Reynand terkejut mendengar hal ini.

"Tapi kau, kau memaksa perasaanku untuk mencintaimu. Tidak, aku tidak pernah bisa mencintaimu, aku bahkan tidak pernah berpikir untuk mencintaimu," lanjut Nuansa.

"Tapi waktu itu-"

"Aku selalu berusaha untuk menjaga perasaanmu. Kau sangat baik padaku, jadi aku tidak berani untuk terang-terangan padamu." Nuansa menyela.

"Nuansa, kau ..."

"Aku minta maaf, Reynand, inilah yang ingin kukatakan padamu sejak dulu, sejak kau menyatakan rasa sukamu padaku. Kau mendapatkan balasan yang sangat buruk untuk kebaikanmu padaku."

"Hal apa yang mengubahmu?
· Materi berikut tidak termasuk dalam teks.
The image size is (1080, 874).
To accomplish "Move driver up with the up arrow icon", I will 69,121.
Ini bukan Nuansa yang kukenal, katakan padaku, ada sesuatu yang membuatmu berubah, kan?"

"Tidak, Reynand, justru ini aku yang sesungguhnya, aku menahan semua ini sejak lama, maafkan aku."
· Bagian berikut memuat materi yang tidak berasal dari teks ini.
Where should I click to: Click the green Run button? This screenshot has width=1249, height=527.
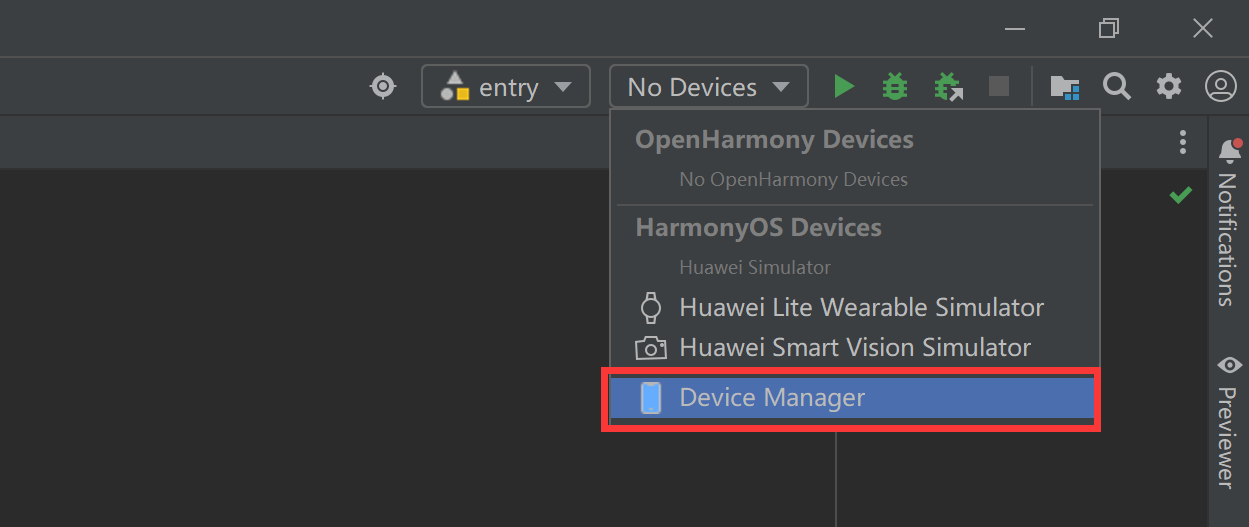(844, 87)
Reynand hanya bisa diam dan benar-benar tidak menduga hal ini. "Aku butuh waktu." Pria itu kemudian pergi tanpa berpamitan pada Arfan dan Durah.

Orangtua Nuansa itu lalu menyadari jika terjadi sesuatu antara Reynand dan Nuansa, sehingga mereka kembali masuk.

"Apa yang terjadi, Nuansa? Kenapa Reynand pergi, dan dia bahkan tidak berpamitan," tanya Durah.

"Aku ... Aku hanya melalukan hal yang seharusnya kulakukan sejak dulu, ibu," jawab Nuansa.

"Hah?"

"Aku tidak mencintainya, tidak pernah mencintainya."

"Nuansa, jangan bilang ini karena pekerjaan barumu," ujar Arfan.

"Tidak, Ayah. Aku ... Aku ingin sendiri dulu, permisi." Nuansa kemudian masuk ke dalam kamarnya, meninggalkan kedua orangtuanya dalam kebingungan.